Is Python (cpython) behavior with respect to memory barriers and atomicity etc. guaranteed?

Asked 24/7, 2020 at 17:42 Answered 24/7, 2020 at 19:57

Solved python multithreading volatile memory-barriers

I was wondering about the equivalent of Java's "volatile", and found this answer.

An equivalent to Java volatile in Python

Which (basically) says that everything is effectively volatile in python, at least in cpython, because of the GIL. Which makes sense, everything is locked by the GIL, no memory barriers to worry about, etc. But I would be happier if this were documented and guaranteed by specification, rather than have it be a result of the way that cpython happens to currently be implemented.

Because, say I want one thread to post data and others to read it, so I can choose something like this:

class XFaster:
    def __init__(self):
        self._x = 0

    def set_x(self, x):
        self._x = x

    def get_x(self, x):
        return self._x


class XSafer:
    def __init__(self):
        self._x = 0
        self._lock = threading.Lock()

    def set_x(self, x):
        with self._lock:
            self._x = x

    def get_x(self, x):
        with self._lock:
            return self._x

I'd rather go with XFaster or even not use a getter and setter at all.

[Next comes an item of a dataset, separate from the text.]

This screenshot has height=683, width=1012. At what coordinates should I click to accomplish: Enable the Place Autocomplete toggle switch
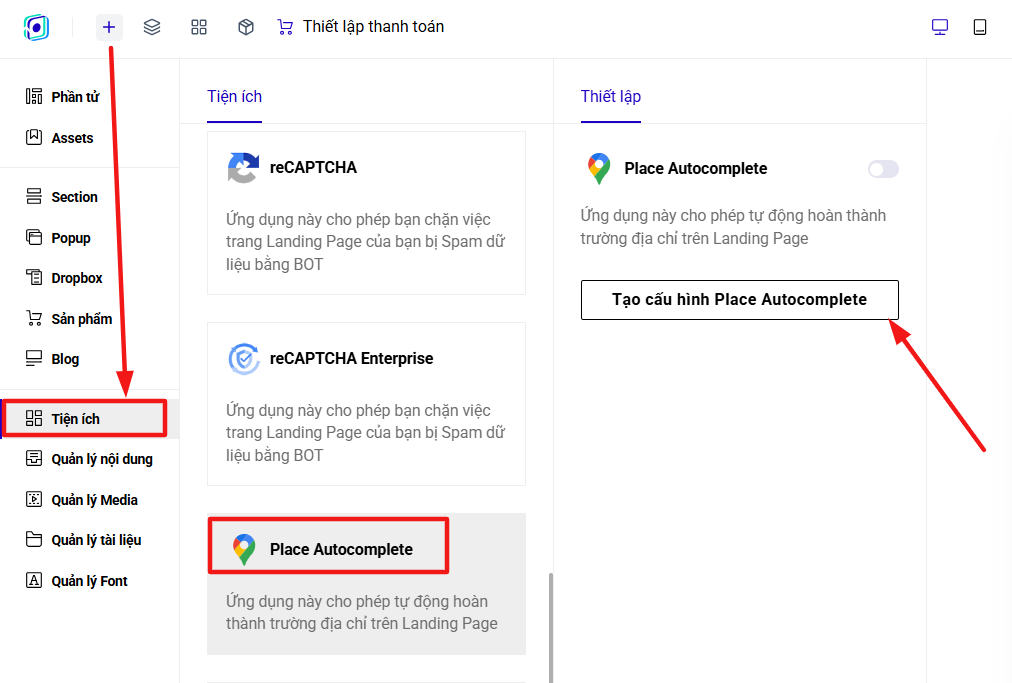coord(883,169)
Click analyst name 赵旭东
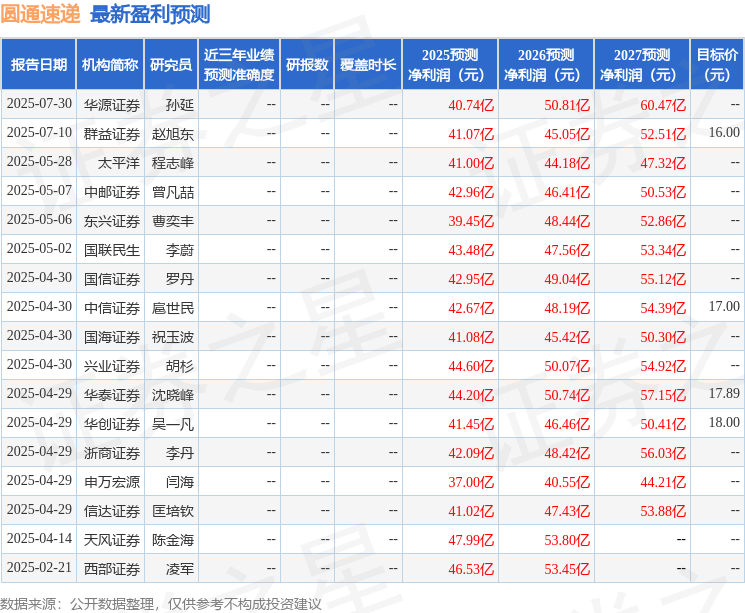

But I also want to do things reliably and "correctly". Is there some official documentation that says this is OK? What about say putting a value in a dict or appending to a list?

In other words, is there a systematic, documented way of determining what I can do without a threading.Lock (without digging through dis or anything like that)? And also preferably in a way that won't break with a future python release.

On edit: I appreciate the informed discussion in comments. But what I would really want is some specification that guarantees the following:

If I execute something like this:

# in the beginning
x.a == foo
# then two threads start

# thread 1:
x.a = bar

# thread 2
do_something_with(x.a)

I want to be sure that:

when thread 2 reads x.a it reads either foo or bar
if the read in thread 2 occurs physically later than the assignment in thread 1, then it actually reads bar

Here are some things I want not to happen:

the threads get scheduled on different processors, and the assignment x.a=bar from thread 1 isn't visible to the thread 2
x.__dict__ is in the middle of being re-hashed and so thread 2 reads garbage
etc

Elizabetelizabeth answered 24/7, 2020 at 17:42 Comment(27)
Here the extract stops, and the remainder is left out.